A l’approche des nuits d’orage estivales, deux disques font la danse de la pluie et parler la foudre. L’horizon politique est noir, le climat ombragé, et la fièvre gagne les territoires sub-tropicaux. Le souffle belligérant, la somme des Bambusbeats et Soundboy punishments forme tout à la fois un prélude musical à l’affrontement, et son éclatement drogué sous une atmosphère de plomb.
Première des deux décharges électriques à frapper les tambours de guerre, les Bambusbeats de Gabriel Ananda succèdent au 12 pouces Ihre persönliche glücksmelodie, déjà remarqué pour ses battements charnus, clappements bucaux, et ligne de basse térébrante. Ici, la minimale berlinoise croise les territoires chauds d’Afrique – entendre un son froid de blips métalliques pénétrer ses jungles, claquer contre le bois d’un bambou, et résonner à l’oreille d’un shaman tentant de conjurer le sort au lit d’une rivière. Le sorcier fait battre les percussions de ses initiés en hommage aux cieux, leurs pieds émettent des clapotis et, de syncopes en vibrations pulsatives, la gestuelle des uns se mue en convulsion chez les autres, d’un cœur à l’unisson en exercice de transe (Sweet decay). Des énergies communicantes naît un seul et même corps en état de conscience seconde, élagué de ses excroissances mélodiques, au rythme de processions et techniques rituelles résorbant ses affects. L’emphase ne porte plus alors que sur l’éveil de son instinct prédateur et guerrier, travaillant son visage aux peintures de synthèse (Blauer), martelant le sol d’un pas militaire (Trommelstunde) sans autre élan qu’un violent désir de meurtre (Take off). On quitte la circonscription tribale la couleur haute, de tatouages pectoraux en piercings d’argent, au loin, le regard sur un incendie de forêt, les nerfs excités par le hululement d’un grand-duc et sa rémanence nocturne (Jo Jo).

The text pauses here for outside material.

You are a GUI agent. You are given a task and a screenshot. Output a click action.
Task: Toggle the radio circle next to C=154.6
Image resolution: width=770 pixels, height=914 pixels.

Franchies les lignes adverses, on fait face à tous les sons pressés sur vinyle depuis 2003 sous l’étiquette Skull Disco – soit un double CD de textures fébriles et obsédantes. Soundboy punishments est un lieu maudit, une terre d’affrontements incessants entre les percussions vives et organiques de Shackleton et le dubstep ralenti, lourd et perforant d’Appleblim, co-fondateurs du label. Les deux disques progressent par juxtaposition de leurs compositions, sans jamais voir celles-ci fusionner. Observées du dehors, leurs danses sous haute tension prennent des allures de combat rapproché entre deux guerriers africains sous substances psychoactives, friction ethnique entre deux visions majestueuses du ciel (Tin Foil sky), les yeux vides et rougis par la colère.
D’une incroyable mouvance, la musique de Shackleton démarre les hostilités sur un Hamas Rule, de consonances orientales, noyant l’atmosphère dans un épais nuage de fumée, dans lequel s’embrume Appleblim. Les Girder et Mystical warrior de ce dernier avancent peu, tournent en boucle sans claires variations, comme si leurs basses profondes n’avaient pour cible que les vapeurs opiacées s’échappant de la bouche de Shackleton – son Blood on my hands revisité par Ricardo Villalobos est un long récital de 18 minutes, incantation à la dérive, longue chute à travers un sol qui s’éclipse. Toute tentative frondeuse des Appleblim et Gatekeeper sonne alors définitivement vaine, à l’aune des pouvoirs d’hypnose de Shackleton (Hypno angel). Aussi drogués soient ces prétendants au trône du dubstep, dans leur espoir d’annihiler leur sensibilité à la douleur, aussi bien agiront-ils en shamans, à fondre leurs battements en delays, tous, ce soir, épuiseront leurs énergies devant le sage Shackleton, qui livre un dernier Massacre, avant de se retirer et mettre fin à l’altercation, plaies ouvertes, mental contristé, et visages en pleurs.